What is expected: Of the material below, only the lines from the line containing "961x381 pixels." down to the line containing "Click the Ottawa" belong in the answer, written out exactly.

- - -

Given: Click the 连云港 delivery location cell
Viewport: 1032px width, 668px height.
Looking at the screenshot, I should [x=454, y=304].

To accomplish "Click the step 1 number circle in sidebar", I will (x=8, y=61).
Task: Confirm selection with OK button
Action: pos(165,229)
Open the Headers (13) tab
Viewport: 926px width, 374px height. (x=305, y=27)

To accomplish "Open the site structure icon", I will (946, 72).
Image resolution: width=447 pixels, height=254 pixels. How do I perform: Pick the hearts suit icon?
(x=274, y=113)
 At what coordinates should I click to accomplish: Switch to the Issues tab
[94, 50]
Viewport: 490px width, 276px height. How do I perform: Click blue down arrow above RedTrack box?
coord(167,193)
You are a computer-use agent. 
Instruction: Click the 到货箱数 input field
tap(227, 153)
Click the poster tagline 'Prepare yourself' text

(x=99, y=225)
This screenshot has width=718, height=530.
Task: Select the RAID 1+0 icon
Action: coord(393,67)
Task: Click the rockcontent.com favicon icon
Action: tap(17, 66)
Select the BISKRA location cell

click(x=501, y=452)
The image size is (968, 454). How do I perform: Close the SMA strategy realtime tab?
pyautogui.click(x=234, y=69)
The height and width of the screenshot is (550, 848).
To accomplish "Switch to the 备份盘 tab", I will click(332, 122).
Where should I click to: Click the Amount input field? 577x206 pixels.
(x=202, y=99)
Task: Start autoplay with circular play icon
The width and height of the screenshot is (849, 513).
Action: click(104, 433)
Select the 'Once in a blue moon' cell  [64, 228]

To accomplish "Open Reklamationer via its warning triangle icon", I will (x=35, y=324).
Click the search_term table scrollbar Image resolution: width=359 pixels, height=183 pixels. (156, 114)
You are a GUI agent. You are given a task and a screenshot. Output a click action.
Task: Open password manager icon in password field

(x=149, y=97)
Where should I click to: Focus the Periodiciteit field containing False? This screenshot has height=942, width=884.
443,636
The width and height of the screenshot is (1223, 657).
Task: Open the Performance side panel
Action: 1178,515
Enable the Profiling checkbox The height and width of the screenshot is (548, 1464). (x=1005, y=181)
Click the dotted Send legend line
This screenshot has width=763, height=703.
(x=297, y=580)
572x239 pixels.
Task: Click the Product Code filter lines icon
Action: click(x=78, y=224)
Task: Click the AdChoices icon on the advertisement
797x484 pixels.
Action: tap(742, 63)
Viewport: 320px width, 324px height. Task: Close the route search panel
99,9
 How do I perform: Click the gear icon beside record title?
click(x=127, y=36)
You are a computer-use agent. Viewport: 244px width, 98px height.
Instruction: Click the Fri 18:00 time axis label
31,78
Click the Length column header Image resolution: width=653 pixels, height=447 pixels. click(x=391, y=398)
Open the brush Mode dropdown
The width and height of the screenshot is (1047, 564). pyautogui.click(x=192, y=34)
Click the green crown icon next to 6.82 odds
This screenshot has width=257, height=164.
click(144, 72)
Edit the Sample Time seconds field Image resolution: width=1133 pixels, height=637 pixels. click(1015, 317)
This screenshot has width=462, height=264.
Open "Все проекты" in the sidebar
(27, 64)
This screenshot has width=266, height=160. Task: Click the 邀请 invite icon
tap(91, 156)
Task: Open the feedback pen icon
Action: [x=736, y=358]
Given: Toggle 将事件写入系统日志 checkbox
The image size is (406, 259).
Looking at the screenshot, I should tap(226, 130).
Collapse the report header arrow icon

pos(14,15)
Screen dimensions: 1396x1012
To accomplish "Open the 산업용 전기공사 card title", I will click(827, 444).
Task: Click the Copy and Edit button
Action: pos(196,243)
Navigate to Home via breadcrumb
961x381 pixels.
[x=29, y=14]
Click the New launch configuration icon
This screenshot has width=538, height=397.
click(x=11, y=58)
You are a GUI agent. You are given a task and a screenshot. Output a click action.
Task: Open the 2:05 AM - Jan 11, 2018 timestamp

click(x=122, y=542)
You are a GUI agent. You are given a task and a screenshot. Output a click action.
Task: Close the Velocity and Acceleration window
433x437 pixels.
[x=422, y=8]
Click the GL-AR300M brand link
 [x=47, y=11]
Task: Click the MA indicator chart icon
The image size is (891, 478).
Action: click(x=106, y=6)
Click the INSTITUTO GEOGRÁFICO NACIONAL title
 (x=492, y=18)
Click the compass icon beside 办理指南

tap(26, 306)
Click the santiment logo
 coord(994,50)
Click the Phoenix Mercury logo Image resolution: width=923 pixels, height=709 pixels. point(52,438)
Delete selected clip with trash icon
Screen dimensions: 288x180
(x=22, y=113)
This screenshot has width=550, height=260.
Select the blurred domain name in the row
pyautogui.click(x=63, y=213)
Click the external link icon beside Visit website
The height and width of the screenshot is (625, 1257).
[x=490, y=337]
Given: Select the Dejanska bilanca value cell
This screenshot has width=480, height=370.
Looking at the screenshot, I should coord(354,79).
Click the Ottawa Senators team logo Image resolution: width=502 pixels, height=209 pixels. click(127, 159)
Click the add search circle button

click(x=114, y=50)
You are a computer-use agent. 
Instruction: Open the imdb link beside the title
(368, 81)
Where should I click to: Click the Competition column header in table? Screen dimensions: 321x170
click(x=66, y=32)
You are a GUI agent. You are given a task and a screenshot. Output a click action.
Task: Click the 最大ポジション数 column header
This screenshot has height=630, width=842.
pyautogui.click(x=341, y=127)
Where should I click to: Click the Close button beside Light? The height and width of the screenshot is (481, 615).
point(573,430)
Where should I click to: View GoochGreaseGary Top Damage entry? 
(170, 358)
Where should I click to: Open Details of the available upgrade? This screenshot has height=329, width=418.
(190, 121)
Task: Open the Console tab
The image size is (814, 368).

- - -

Solution to the problem:
961x381 pixels.
[x=29, y=14]
Click the New launch configuration icon
This screenshot has width=538, height=397.
click(x=11, y=58)
You are a GUI agent. You are given a task and a screenshot. Output a click action.
Task: Open the 2:05 AM - Jan 11, 2018 timestamp

click(x=122, y=542)
You are a GUI agent. You are given a task and a screenshot. Output a click action.
Task: Close the Velocity and Acceleration window
433x437 pixels.
[x=422, y=8]
Click the GL-AR300M brand link
 [x=47, y=11]
Task: Click the MA indicator chart icon
The image size is (891, 478).
Action: click(x=106, y=6)
Click the INSTITUTO GEOGRÁFICO NACIONAL title
 (x=492, y=18)
Click the compass icon beside 办理指南

tap(26, 306)
Click the santiment logo
 coord(994,50)
Click the Phoenix Mercury logo Image resolution: width=923 pixels, height=709 pixels. point(52,438)
Delete selected clip with trash icon
Screen dimensions: 288x180
(x=22, y=113)
This screenshot has width=550, height=260.
Select the blurred domain name in the row
pyautogui.click(x=63, y=213)
Click the external link icon beside Visit website
The height and width of the screenshot is (625, 1257).
[x=490, y=337]
Given: Select the Dejanska bilanca value cell
This screenshot has width=480, height=370.
Looking at the screenshot, I should coord(354,79).
Click the Ottawa Senators team logo Image resolution: width=502 pixels, height=209 pixels. click(127, 159)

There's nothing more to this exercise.